The experiment assesses the robustness of retrieval-based baselines NV-Embed-V2 and HippoRAG2 against varying levels of retrieval noise. Both methods exhibit pronounced sensitivity to distractor documents, with accuracy declining consistently as noise levels increase from zero to double the evidence count. This degradation confirms that standard retrieval systems struggle to filter irrelevant information effectively under realistic corpus conditions. Both NV-Embed-V2 and HippoRAG2 show consistent performance drops as noise levels rise from zero to double the evidence count across both datasets. Accuracy degradation is immediate even with a single distractor document per evidence item, indicating high fragility to noise. HippoRAG2 experiences a larger accuracy reduction on BrowseComp-Plus than on MuSiQue when the noise level is doubled.
The authors evaluate model merging as a cost-effective alternative to full retraining for continual integration on the NarrativeQA dataset. Results indicate that merging substantially lowers computational costs while maintaining performance that exceeds retrieval-based methods, despite a trade-off in accuracy compared to the retrained baseline. Merging models trained on disjoint subsets significantly reduces cumulative compute requirements compared to full retraining on the combined dataset. The merging approach incurs a measurable accuracy penalty relative to full retraining across both tested executive models. Despite the performance gap, the merged model maintains superior performance over standard retrieval-based baselines.
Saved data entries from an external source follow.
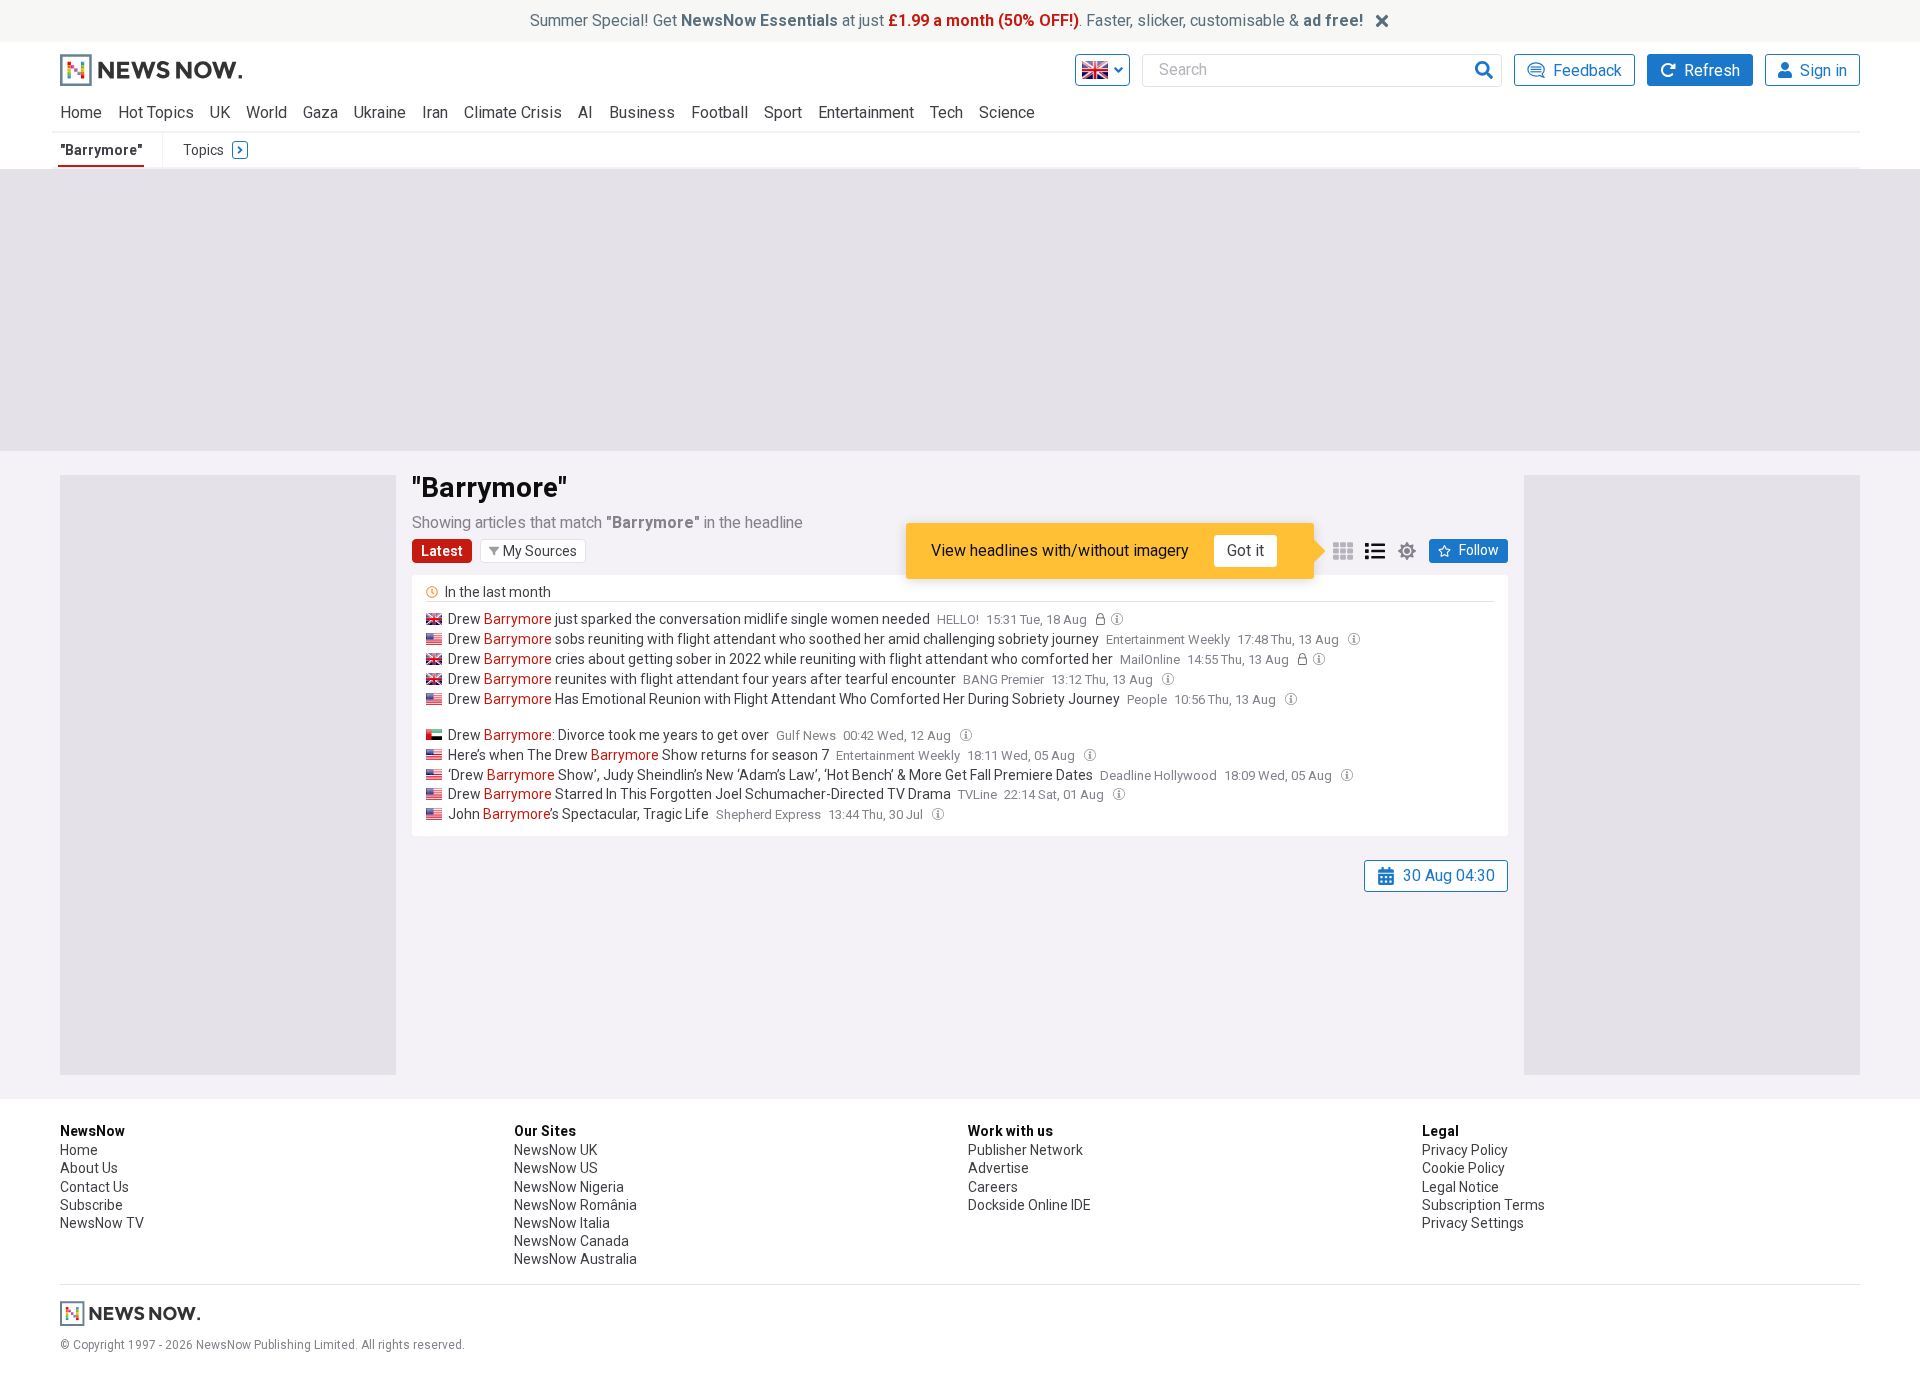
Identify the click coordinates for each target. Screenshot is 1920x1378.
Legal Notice (1460, 1187)
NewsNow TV (102, 1223)
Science (1007, 112)
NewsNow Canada (571, 1241)
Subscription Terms (1483, 1205)
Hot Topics (156, 112)
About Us (89, 1168)
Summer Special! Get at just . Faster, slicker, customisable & (946, 20)
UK (220, 112)
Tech (946, 112)
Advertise (998, 1168)
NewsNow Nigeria (569, 1187)
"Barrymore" (101, 150)
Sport (783, 112)
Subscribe (91, 1205)
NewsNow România (575, 1205)
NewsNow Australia (575, 1259)
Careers (993, 1187)
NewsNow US (556, 1168)
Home (81, 112)
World (266, 112)
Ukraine (380, 112)
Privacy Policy (1465, 1150)
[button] (533, 551)
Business (642, 112)
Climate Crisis (513, 112)
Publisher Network (1025, 1150)
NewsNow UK (555, 1150)
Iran (435, 112)
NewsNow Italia (562, 1223)
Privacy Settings (1473, 1223)
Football (719, 112)
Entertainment (866, 112)
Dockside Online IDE (1029, 1205)
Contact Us (94, 1187)
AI (585, 112)
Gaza (320, 112)
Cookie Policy (1463, 1168)
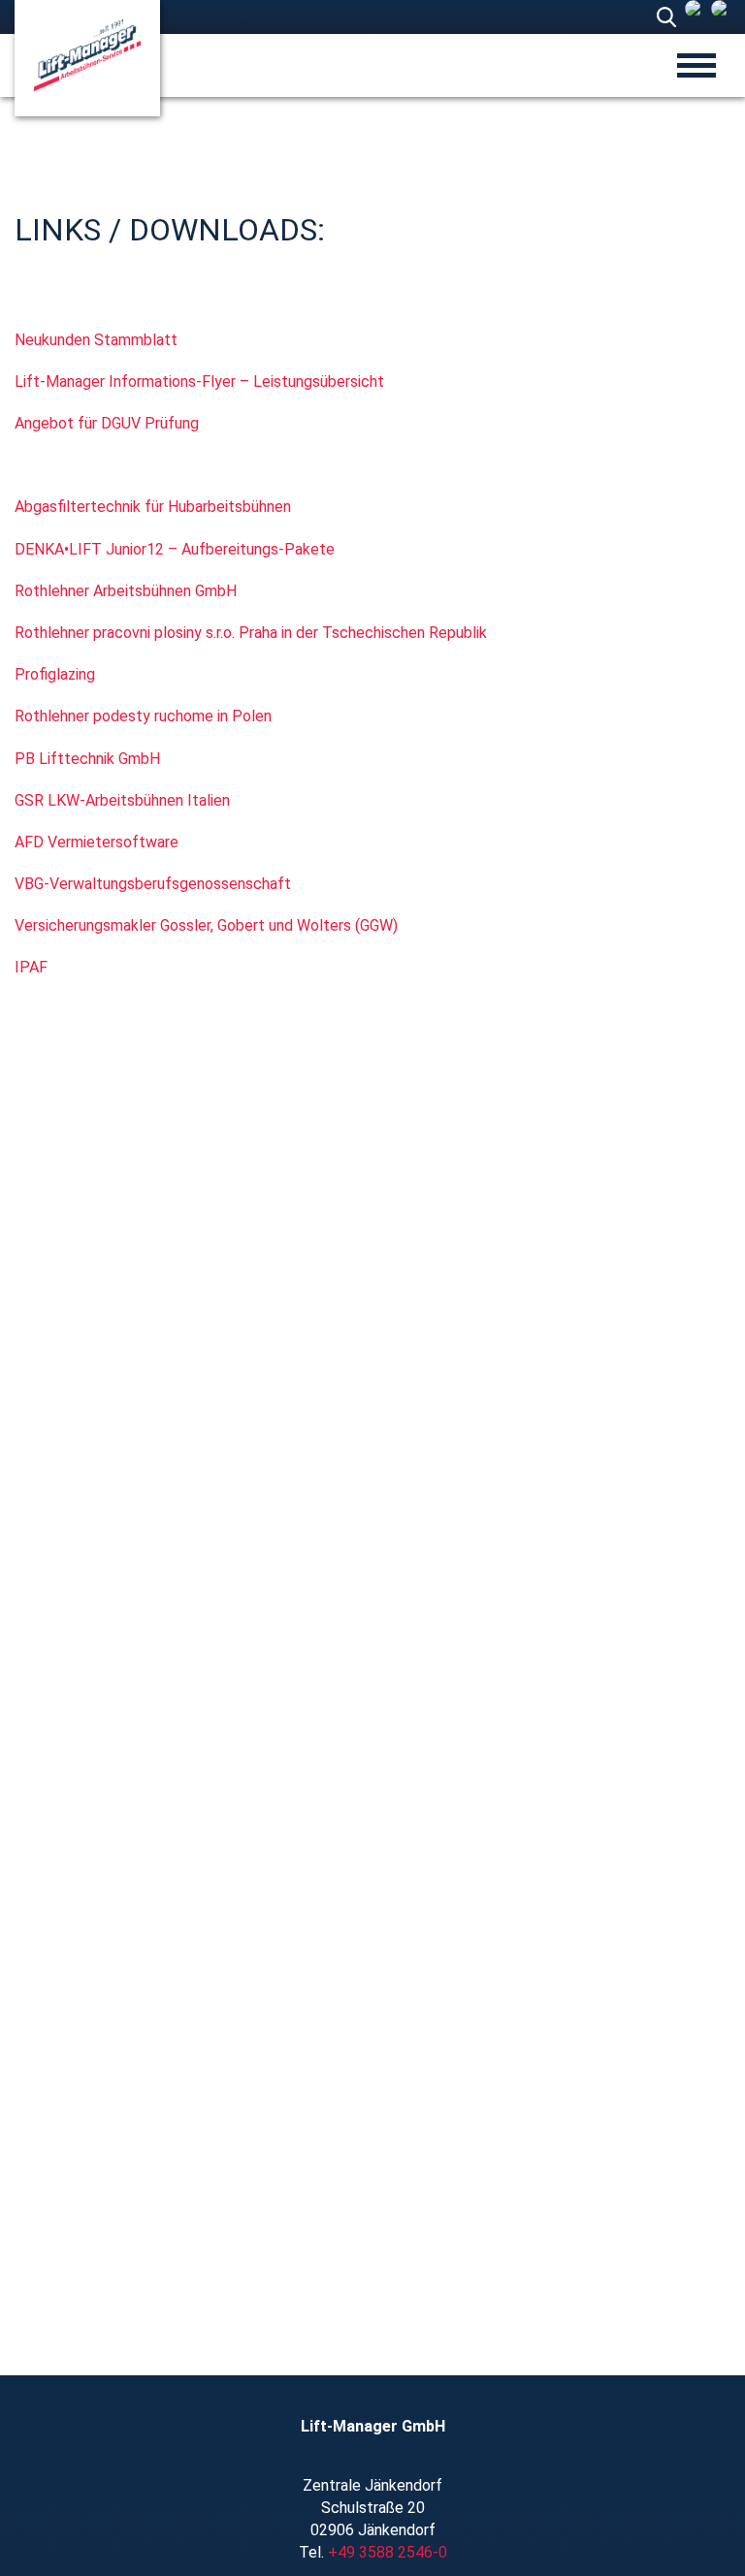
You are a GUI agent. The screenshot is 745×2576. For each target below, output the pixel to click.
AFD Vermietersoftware (96, 842)
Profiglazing (55, 674)
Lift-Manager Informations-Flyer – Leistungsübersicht (199, 381)
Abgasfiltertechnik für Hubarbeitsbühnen (153, 506)
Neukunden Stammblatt (98, 340)
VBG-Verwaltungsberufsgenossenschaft (153, 884)
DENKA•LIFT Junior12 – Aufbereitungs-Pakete (175, 549)
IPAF (31, 967)
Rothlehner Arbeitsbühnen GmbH (126, 591)
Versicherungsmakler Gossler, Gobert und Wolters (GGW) (206, 925)
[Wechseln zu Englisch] (720, 8)
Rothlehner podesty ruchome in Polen (143, 716)
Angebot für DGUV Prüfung (107, 423)
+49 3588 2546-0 (387, 2552)
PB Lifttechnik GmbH (87, 758)
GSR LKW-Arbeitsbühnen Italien (122, 800)
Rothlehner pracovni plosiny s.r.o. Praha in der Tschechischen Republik (251, 632)
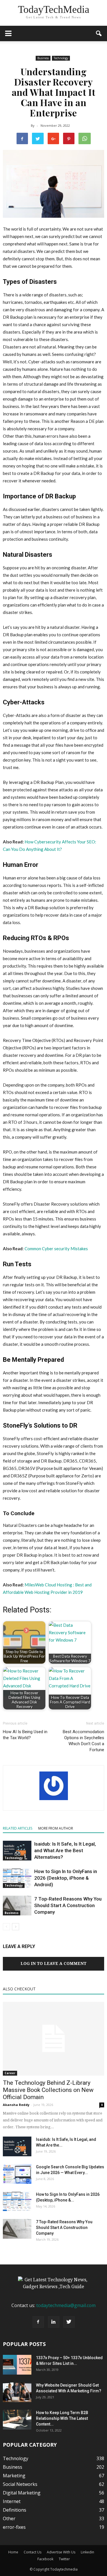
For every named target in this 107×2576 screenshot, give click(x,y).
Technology (61, 58)
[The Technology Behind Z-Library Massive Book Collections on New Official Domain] (53, 2038)
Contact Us (32, 2552)
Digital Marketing (22, 2493)
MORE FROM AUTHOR (55, 1828)
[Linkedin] (53, 2322)
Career (10, 2073)
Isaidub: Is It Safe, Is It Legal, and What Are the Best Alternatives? (65, 1850)
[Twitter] (69, 2322)
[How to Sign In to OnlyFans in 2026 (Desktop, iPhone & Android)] (17, 1878)
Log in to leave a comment (53, 1963)
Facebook (45, 2559)
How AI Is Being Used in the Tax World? (25, 1734)
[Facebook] (38, 2322)
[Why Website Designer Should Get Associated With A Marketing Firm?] (17, 2392)
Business (43, 58)
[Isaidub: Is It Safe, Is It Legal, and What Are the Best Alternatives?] (17, 1850)
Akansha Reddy (16, 2105)
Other (9, 2518)
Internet (12, 2501)
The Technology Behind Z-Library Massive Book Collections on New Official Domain (48, 2090)
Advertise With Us (61, 2552)
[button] (99, 33)
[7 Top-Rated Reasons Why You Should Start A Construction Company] (17, 1905)
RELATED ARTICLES (17, 1828)
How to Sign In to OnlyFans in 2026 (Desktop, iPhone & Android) (65, 1877)
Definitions (14, 2510)
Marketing (14, 2475)
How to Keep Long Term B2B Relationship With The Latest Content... (62, 2418)
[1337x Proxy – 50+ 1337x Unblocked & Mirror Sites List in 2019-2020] (17, 2365)
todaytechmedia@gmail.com (66, 2305)
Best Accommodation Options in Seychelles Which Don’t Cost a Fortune (83, 1740)
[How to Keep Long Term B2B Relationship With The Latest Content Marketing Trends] (17, 2420)
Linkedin (87, 2552)
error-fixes (14, 2527)
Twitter (64, 2559)
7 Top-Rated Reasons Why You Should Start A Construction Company (68, 1905)
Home (13, 2552)
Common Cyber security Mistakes (56, 1248)
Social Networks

The authors evaluate model performance without context versus with perfect retrieval to assess dataset suitability. Results show a substantial disparity across all benchmarks, confirming that the models rely heavily on evidence documents to answer questions correctly. BrowseComp-Plus exhibits the largest gap, indicating answers are absent from parametric knowledge, while MuSiQue shows higher baseline performance without context. Large performance gaps between no context and perfect retrieval confirm that all benchmarks require external evidence. BrowseComp-Plus demonstrates the widest gap, indicating answers are absent from the model's parametric knowledge. MuSiQue yields the highest scores without context, suggesting its Wikipedia-based questions align with pre-trained knowledge.
The evaluation analyzes benchmark characteristics, model merging strategies, and retrieval robustness across datasets including BrowseComp-Plus and MuSiQue. Results indicate that BrowseComp-Plus demands significant multi-document synthesis and that standard retrieval baselines exhibit high sensitivity to noise. Furthermore, merging techniques like TIES offer a cost-effective alternative to full retraining that surpasses retrieval methods, while substantial disparities between performance without context and with perfect retrieval confirm that models rely heavily on external evidence.